==== TEXTO DE LEITURA ====

Tragédia atrás da névoa

No oeste catarinense, a pequena Marema esconde o drama de ser o município com maior mortalidade do país

Alcides Lunardi, 80, tinha seis anos quando virou pioneiro involuntário da cidade que agora vê do alto do morro em que vive. O pai gostava de caçar e queria morar no meio do mato. "A gente se mudou pra cá no lombo do cavalo por picadas no meio das árvores. Não passava nem carroça. Depois da minha família é que chegaram as outras", conta. "Tinha tanta cerração por aqui que o sol só saía lá pra uma da tarde."

A memória fica mais turva quando ele tenta lembrar de abril, mês que passou hospitalizado. Perdeu 18 quilos e ficou 14 dias intubado. Sua mulher Gecilda, 76, também adoeceu. "Só não morri porque não era minha hora, mas fiquei com o pé na cova. Minha senhora não teve a mesma sorte", fala. O olhar logo fica vazio e desvia para a paisagem de dez ruas.

==== REGISTROS DE DADOS ====

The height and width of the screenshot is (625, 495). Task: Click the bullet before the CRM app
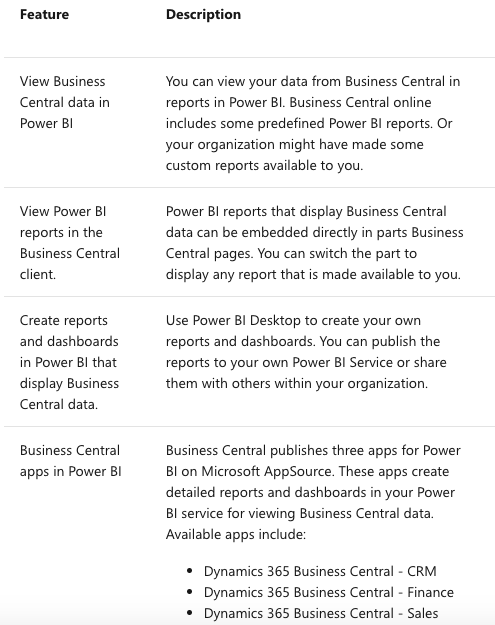(190, 571)
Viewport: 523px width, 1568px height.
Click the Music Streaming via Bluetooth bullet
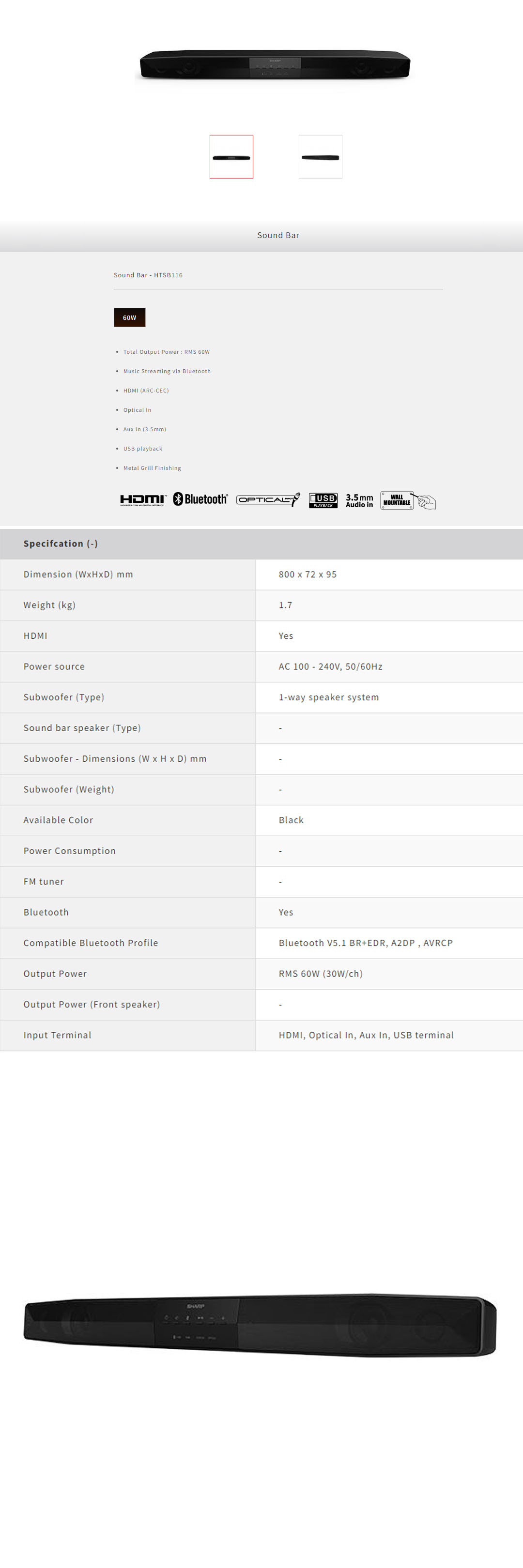167,371
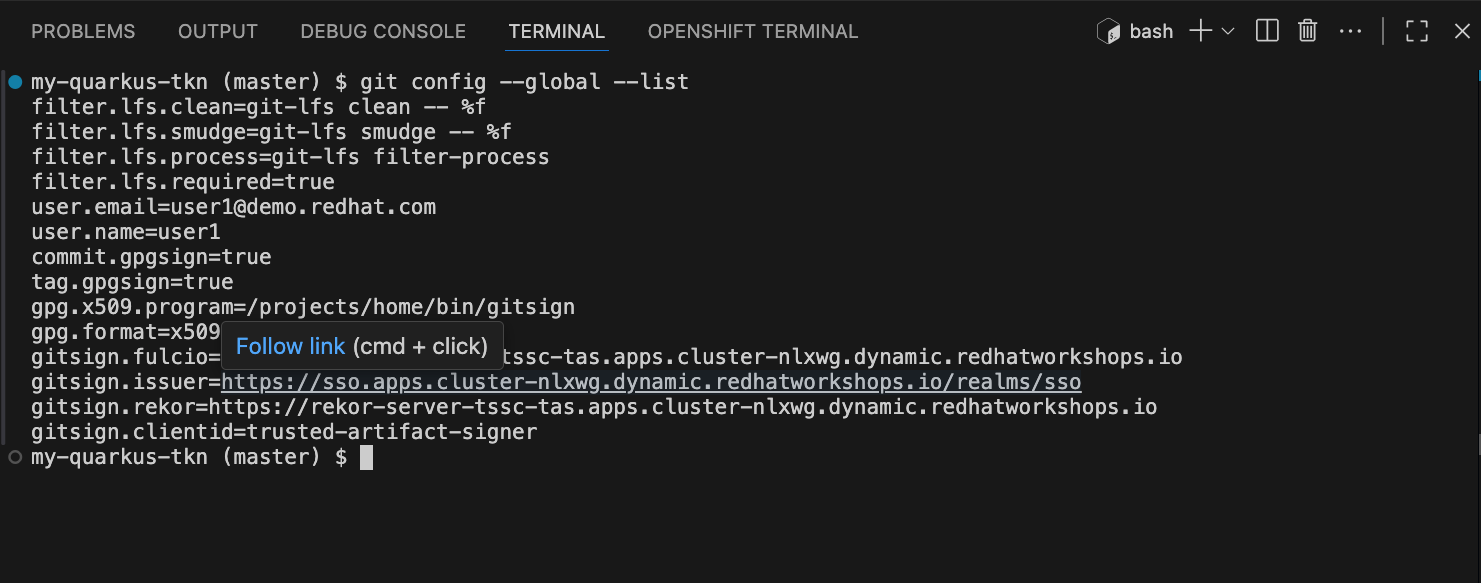
Task: Click the bash terminal icon
Action: point(1108,31)
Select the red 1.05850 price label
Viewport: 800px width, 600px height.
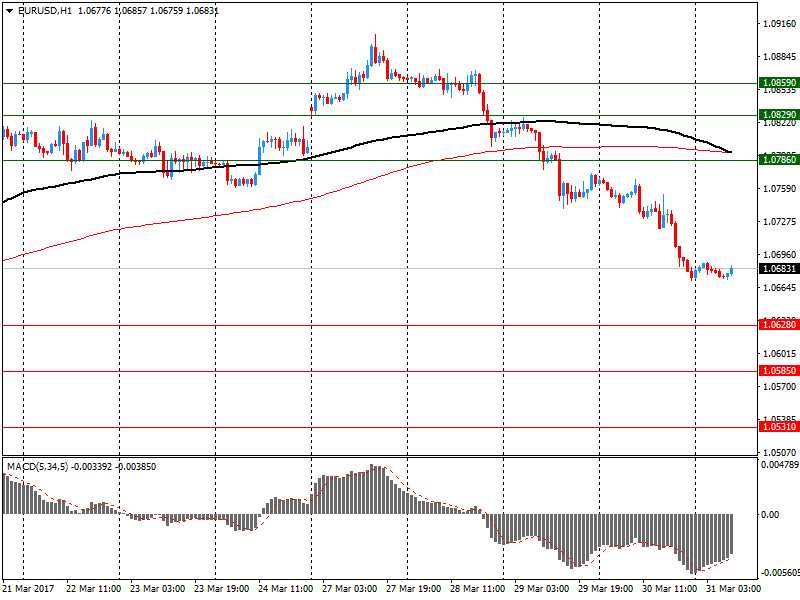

====

**INSTRUÇÕES DE TRABALHO**
a) Segundo a reportagem sobre Marema, por quantos dias Alcides Lunardi permaneceu intubado?
b) Transcreva, da reportagem sobre Marema, todo o trecho que vai de "Alcides Lunardi, 80, tinha" até "de dez ruas.".

**RESPOSTAS DO EXERCÍCIO**
a) Por 14 dias.

b)
Alcides Lunardi, 80, tinha seis anos quando virou pioneiro involuntário da cidade que agora vê do alto do morro em que vive. O pai gostava de caçar e queria morar no meio do mato. "A gente se mudou pra cá no lombo do cavalo por picadas no meio das árvores. Não passava nem carroça. Depois da minha família é que chegaram as outras", conta. "Tinha tanta cerração por aqui que o sol só saía lá pra uma da tarde."

A memória fica mais turva quando ele tenta lembrar de abril, mês que passou hospitalizado. Perdeu 18 quilos e ficou 14 dias intubado. Sua mulher Gecilda, 76, também adoeceu. "Só não morri porque não era minha hora, mas fiquei com o pé na cova. Minha senhora não teve a mesma sorte", fala. O olhar logo fica vazio e desvia para a paisagem de dez ruas.